So, it can be racial for both sides while not being racist.

14 meter November 6, 2008 at 9:11 am

“This election was a matter of the segments of the population with the greatest propensity for dependency demanding to be treated as dependents. I suspect that their demands will be met. I doubt that they will find satisfaction in their “success”.”

Interesting conclusion: did you write that with a straight face? Take a look at net flows of federal tax revenue between blue and red states. Liberals are subsidizing the laggard conservatives.

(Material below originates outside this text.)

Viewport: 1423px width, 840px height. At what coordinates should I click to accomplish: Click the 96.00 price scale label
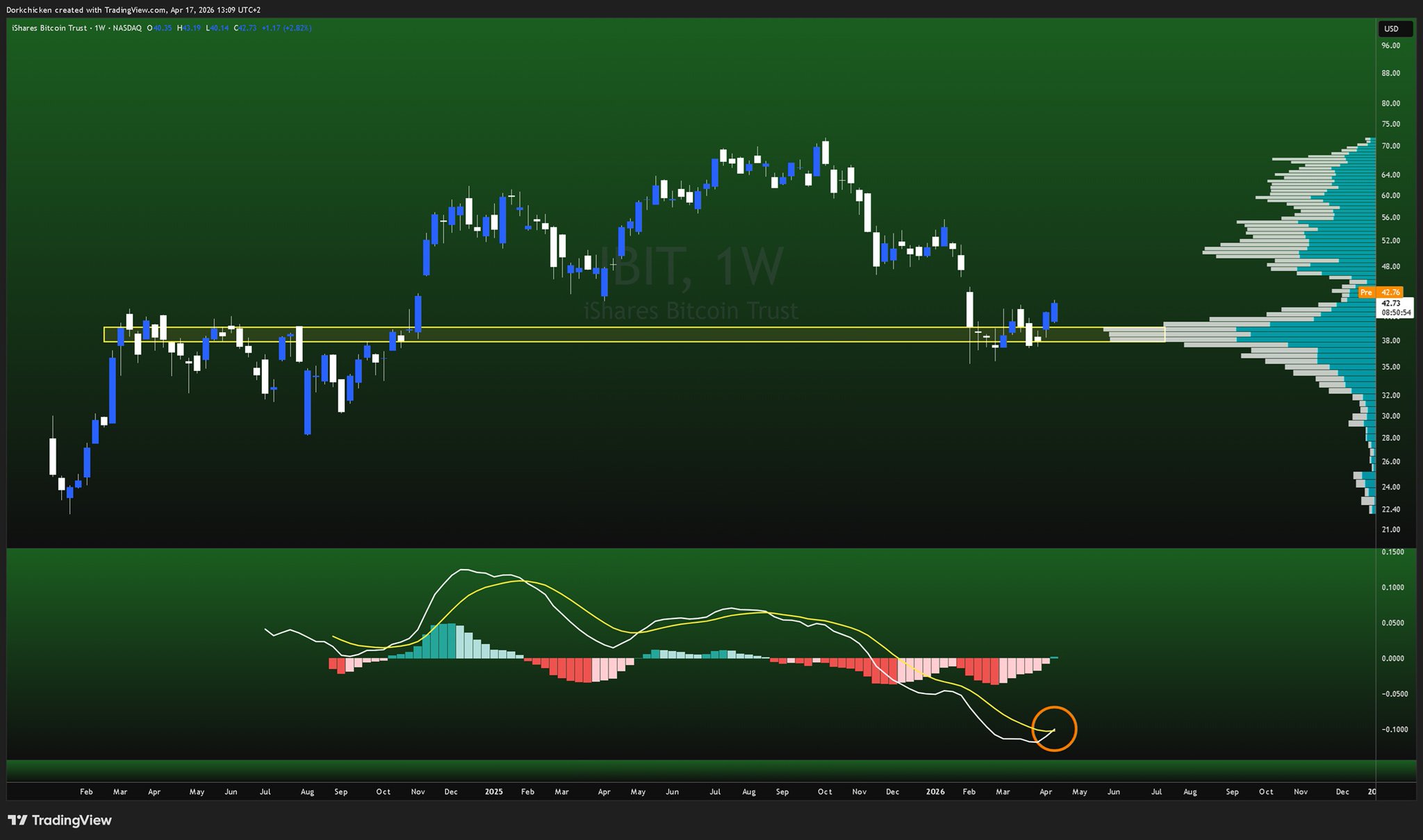coord(1390,46)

15 meter November 6, 2008 at 9:34 am

Hell yeah, we need McCain badly!

(To do what again? Rattle our sabers back? Good thinking, genius. In case you hadn’t noticed Obama’s not in power. We still have good ole Bush/Cheney to fix this mess. I feel better already.)

16 eccdogg November 6, 2008 at 10:30 am

“In the SOUTHERN states? I grew up in a few “southern” states, and I never encounted the type of overt, virulent, openly and frequently violent racism there in over 20 years that I encountered almost immediately in both California and New Mexico. Blacks on whites, blacks on Asians, blacks on Hispanics, whites on blacks, whites on Hispanics, Hispanics on whites, Hispanics on blacks …”

Yep, I totally agree. I get really tired of all this “Southerners are Racist” BS. It is just an easy way for liberals to discount why southerners disagree with them.

Blacks and Whites managed to get along very well in my Piedmont North Carolina home town. Much better than when I lived in DC. And in my home town as opposed to many places in the North we actually lived near each other, went to school together (30% of my school was black), shopped at the same grocery stores, and knew each other by name.

My wife on the other hand grew up in rural Michigan and never had to see a black person and yet her town was so racist that at one point it had a sign that said “Don’t let the sun set on your black ass in this town”

Yes there are racist in the South just like everywhere else and yes the South was incredibly racist before the 70’s. But on whole most places in the South have confronted their problems head on over the last 30 years and in my experience from being born in the 70’s to now have made so much progress that they are at least on par with the rest of the country and better in some ways.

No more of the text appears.